Il a aussi annoncé que le CAE débattra le 19 novembre 2012 de la reconnaissance du Conseil national libyen. Le reconnaître comme "un représentant légitime du peuple libyen" est une formule utile.
Il a répliqué à Fernand Kartheiser qui veut mettre la Grèce hors de la zone euro "qu’en tant qu’Européen convaincu, je ne pense pas qu’il soit imaginable de mettre la Grèce hors de la zone euro, ne serait-ce que provisoirement".
Il a réitéré son refus que les traités européens soient de nouveau changés. "On peut changer les traités, certes, mais de nouveau investir dix ans de travail pour les changer, non !" Aussi juge-t-il qu’on n’aura pas de réponse concluante si l’on va poser aux citoyens une question référendaire du type : "Voulez-vous plus ou moins d’Europe ?" Et il a exprimé son désaccord avec le président du SPD, Sigmar Gabriel, qui veut un référendum dans ce sens, car "cela risque de rejeter l’UE 20 ans en arrière".

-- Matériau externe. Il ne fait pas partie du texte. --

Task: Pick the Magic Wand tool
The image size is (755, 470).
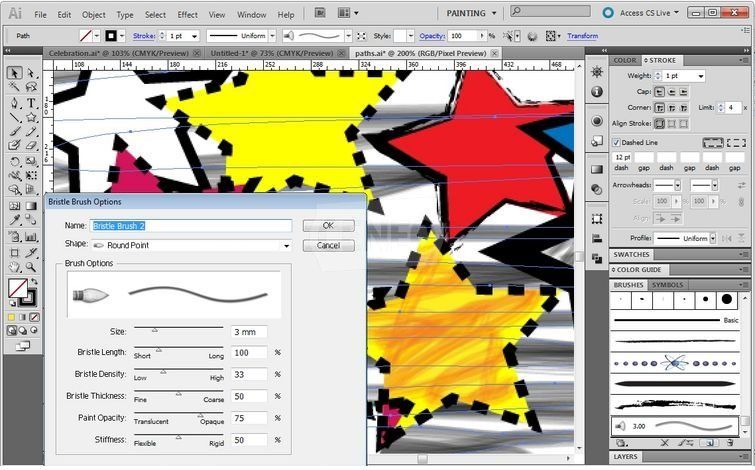Action: tap(14, 88)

En ce qui concerne le cadre pluriannuel financier 2014-2020, Jean Asselborn a expliqué que le Luxembourg serait un des plus grands perdants en cas de réductions massives du budget de l’UE. La boîte de négociation soumise par Chypre, qui prévoit une réduction de 50 milliards, les idées de réduction d’Herman Van Rompuy qui concernent 35 milliards et les idées d’autres qui veulent encore plus réduire le budget constituent une menace pour la politique de cohésion. Or, cette politique qui a apporté 80 millions au Luxembourg pendant la période 2000-2006, puis seulement 50 millions entre 2007 et 2014, risque de se voir réduite pour le Luxembourg à 10 millions d’euros de fonds européens. Par ailleurs, certains arbitrages pourraient affecter la dimension "Luxembourg capitale européenne", puisqu’ils pourraient se faire sur le dos des administrations européennes, ce qui aurait de fortes répercussions négatives.